An increasing number of researchers are speculating that the reason for the failure of so many ALS treatments is because patients in the trials are not separated by genetic cause. These researchers say that the heterogeneity in sample groups, including both ALS1 and sporadic ALS patients, masks the effectiveness of some drugs that only act on specific cases, skewing results away from statistical significance, especially with SOD1 FALS (Beghi et al. 2011). The Cochrane review had similar views on this. This might make sense when looking at the disease mechanism, since only SOD1 ALS1 directly increases ROS concentration by having a lower Km for hydrogen peroxide, which might make it more treatable by antioxidants and free radical scavengers, like edaravone. This will be a focus of ALS research in the twentieth century, though it mainly helps patients with ALS1, who are the minority.
Finally, I will discuss the preliminary and future research in ALS. Keep in mind that a lot of this is speculation, that’s why clinical trials are underway. The big question about ALS is why only motor neurons are affected, since SOD1 is necessarily present in all human cells. Although the high energy needs of neurons create more oxidative stress, which connects to ALS, researchers continue to look into what else is involved and why other high-consuming organs, like the kidney, are not affected. Researchers are looking into related defects in RNA processing, protein recycling, and associated glia and how they contribute to ALS, and for the possibility of a biomarker for different forms of the disease (ALS Fact Sheet 2013).

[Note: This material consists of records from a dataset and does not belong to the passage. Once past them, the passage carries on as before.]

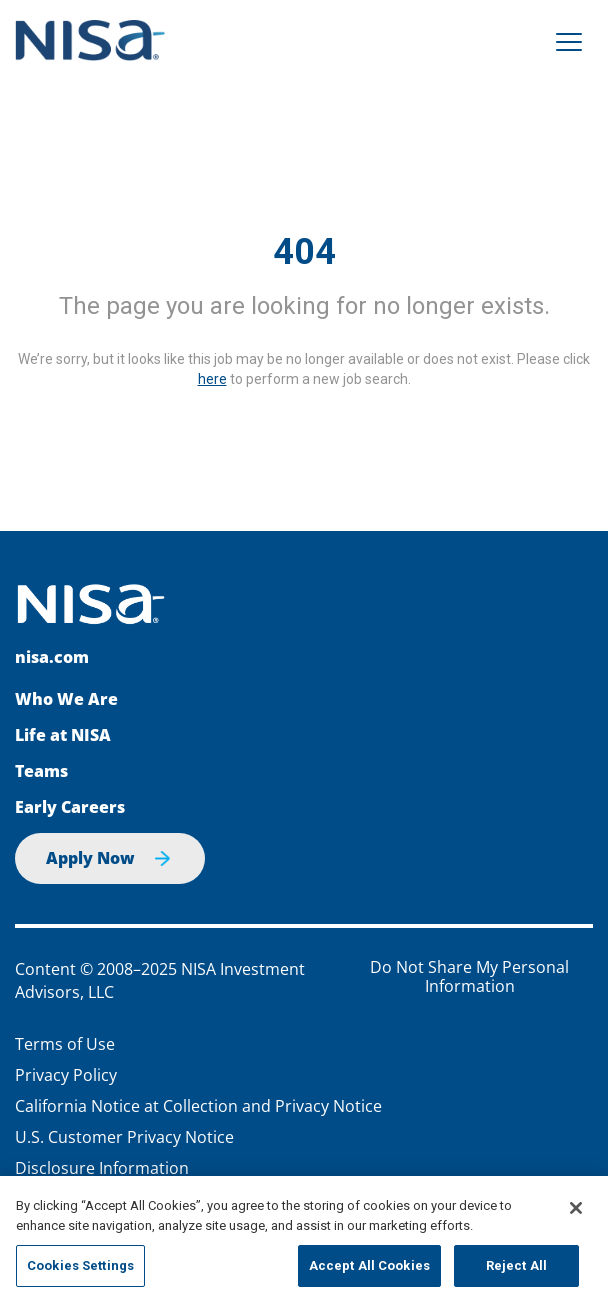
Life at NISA (63, 735)
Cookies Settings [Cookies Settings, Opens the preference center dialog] (80, 1265)
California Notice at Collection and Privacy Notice (198, 1106)
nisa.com (52, 657)
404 (304, 252)
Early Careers (70, 807)
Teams (41, 771)
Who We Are (66, 699)
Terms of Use (65, 1044)
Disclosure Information (102, 1168)
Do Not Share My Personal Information (469, 977)
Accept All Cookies (369, 1265)
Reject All (516, 1265)
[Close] (576, 1208)
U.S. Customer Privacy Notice (124, 1137)
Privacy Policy (66, 1075)
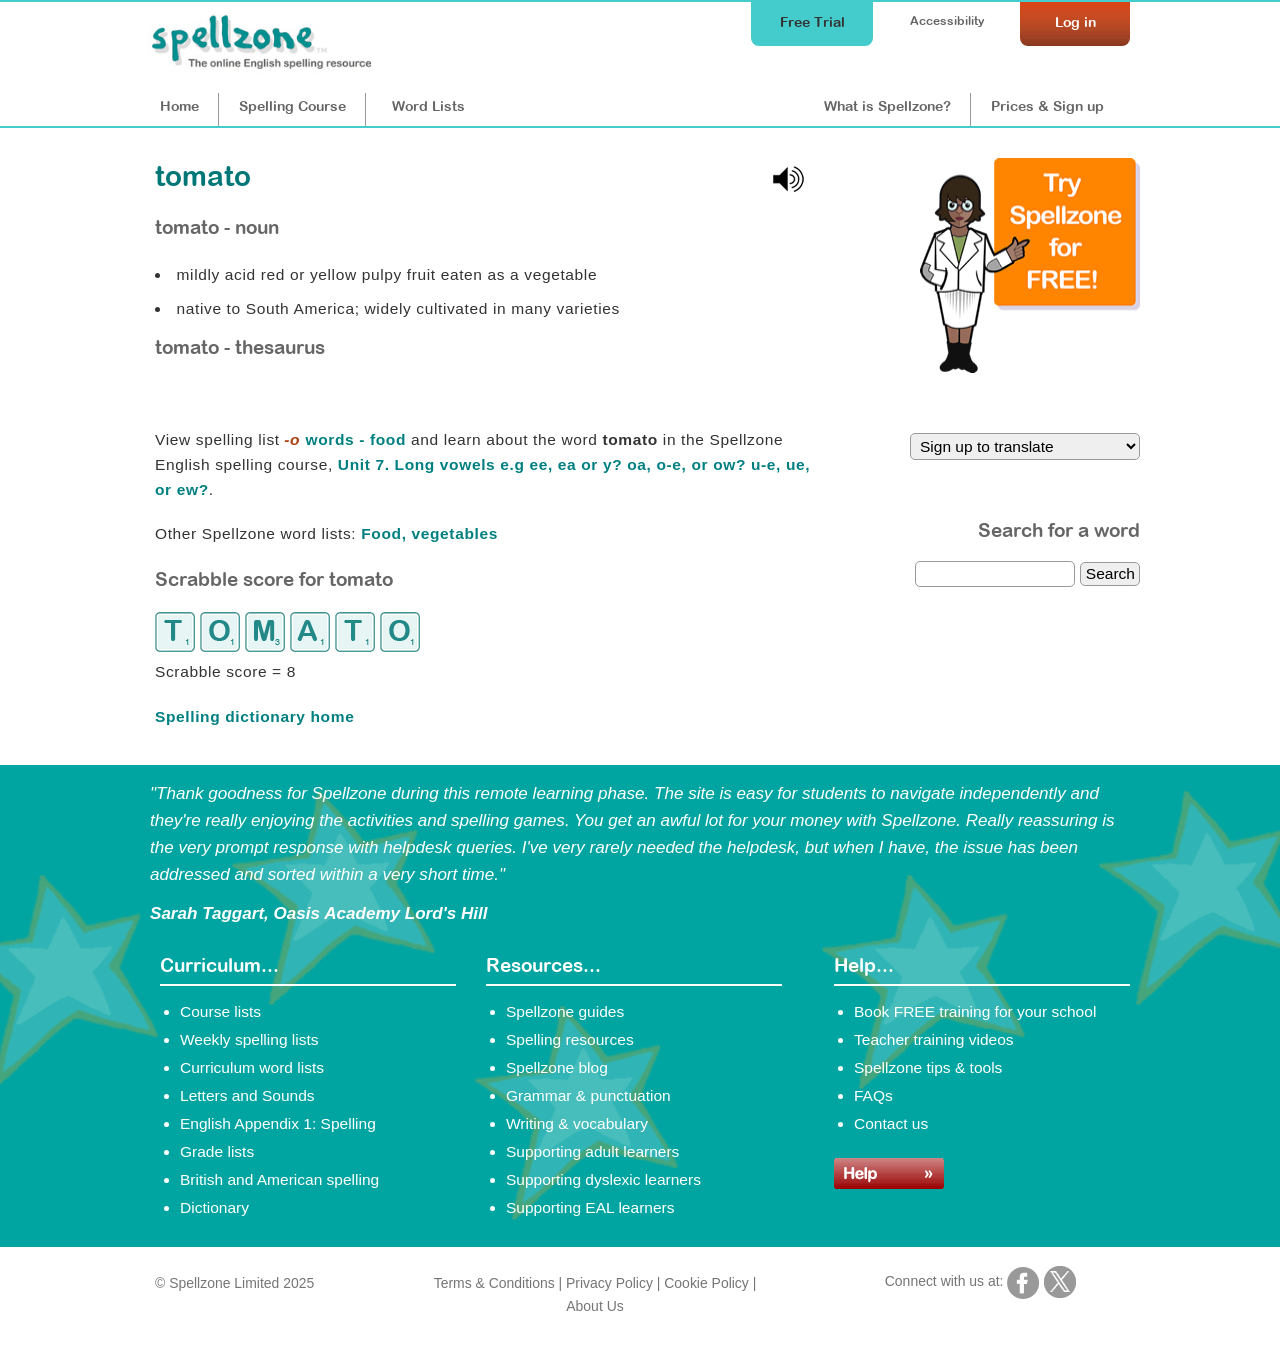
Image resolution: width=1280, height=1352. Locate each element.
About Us (594, 1306)
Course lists (220, 1011)
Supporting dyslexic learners (603, 1179)
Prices (1047, 106)
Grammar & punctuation (588, 1095)
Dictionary (214, 1207)
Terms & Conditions (494, 1283)
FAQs (873, 1095)
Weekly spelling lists (249, 1039)
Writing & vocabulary (577, 1123)
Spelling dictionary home (254, 716)
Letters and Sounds (247, 1095)
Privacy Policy (609, 1283)
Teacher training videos (934, 1039)
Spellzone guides (565, 1011)
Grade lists (217, 1151)
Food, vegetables (429, 533)
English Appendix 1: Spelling (278, 1123)
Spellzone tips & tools (928, 1067)
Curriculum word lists (252, 1067)
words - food (345, 439)
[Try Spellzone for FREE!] (1030, 368)
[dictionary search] (995, 574)
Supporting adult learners (592, 1151)
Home (179, 106)
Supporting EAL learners (590, 1207)
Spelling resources (570, 1039)
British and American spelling (279, 1179)
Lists (428, 106)
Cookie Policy (706, 1283)
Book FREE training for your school (975, 1011)
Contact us (891, 1123)
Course (292, 106)
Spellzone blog (557, 1067)
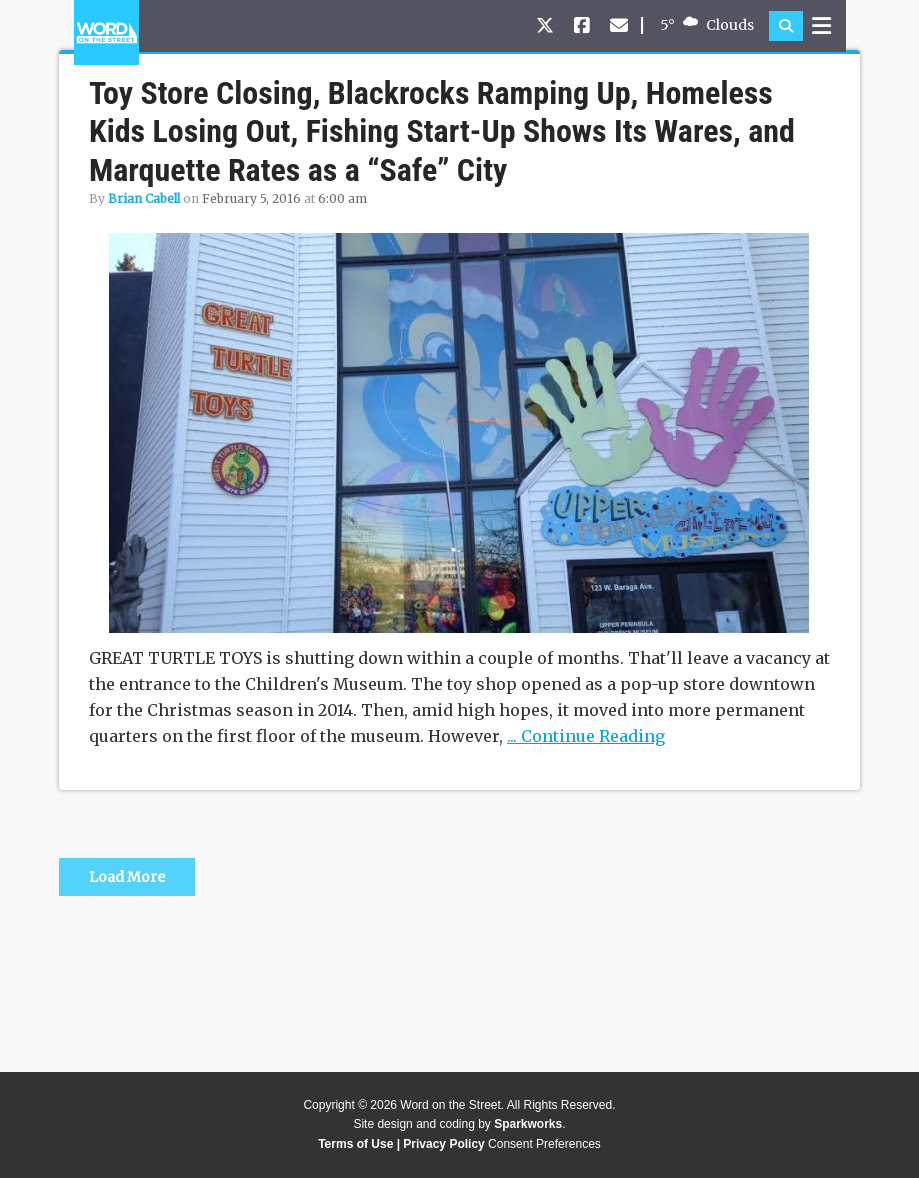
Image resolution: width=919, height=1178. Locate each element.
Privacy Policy (443, 1144)
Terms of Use (355, 1144)
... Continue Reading (586, 736)
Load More (127, 877)
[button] (786, 26)
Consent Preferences (544, 1144)
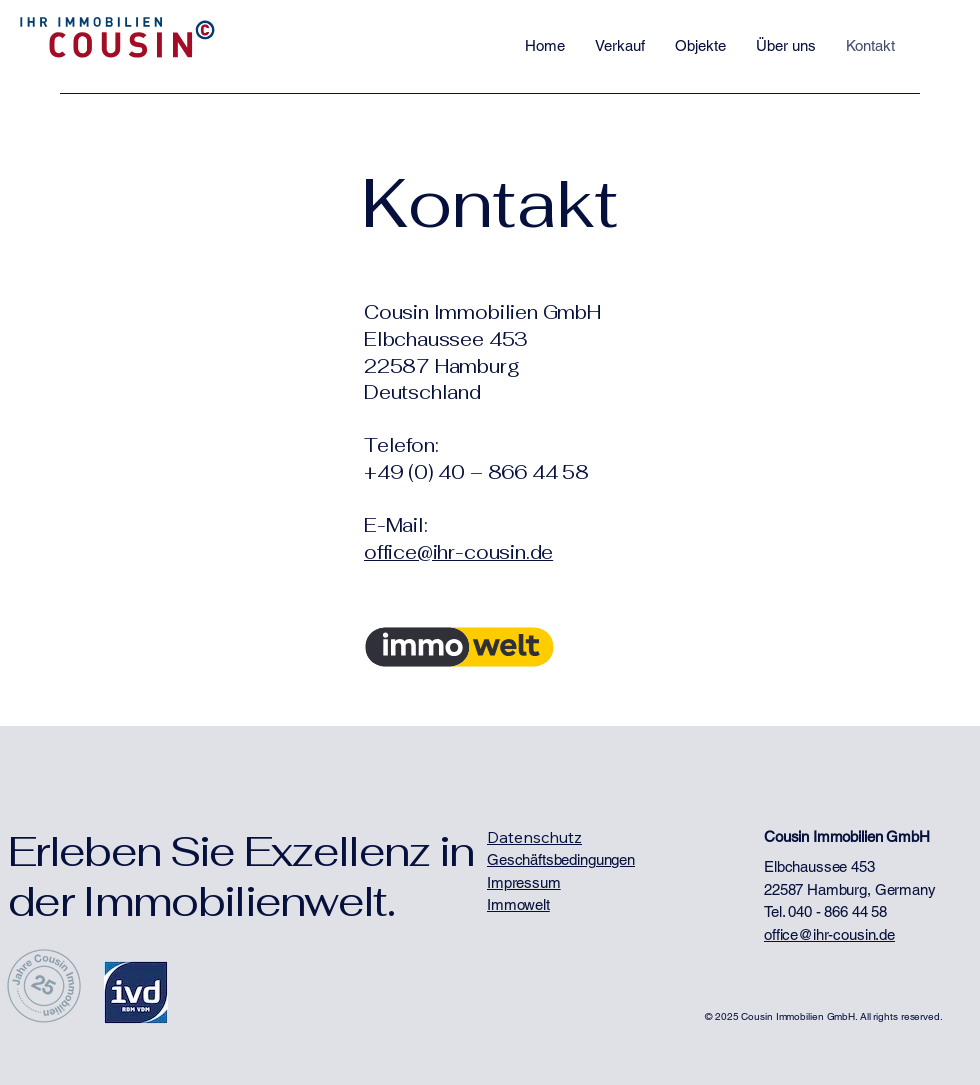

Less robust evidence has been found for a few other mechanisms of ALS, either adding to or kickstarting the central ROS/amyloid plaques pathway. The ALS Association recognizes four such mechanisms, none of which are specific to FALS or ALS1. Defects in axonal transport may be a mechanism, and it would be most noticed in spinal cord axons since they are so long. Cell death by necrosis or neurodegenerative apoptosis is another, vague mechanism, and this could be facilitated by glia. A third mechanism is overstimulation of the synapse by glutamate, previously mentioned in the context of riluzole. The most compelling mechanism is mitochondrial damage, especially to calcium transport, which is vital for neurons. Changes in motor neuron mitochondria can be observed before any clinical symptoms, which is a strong indicator that ALS begins in the mitochondria (Disease Mechanisms 2020), and which makes sense in the context of SOD1’s disease mechanism. These are the themes that will define ALS research in the mid-twentieth century.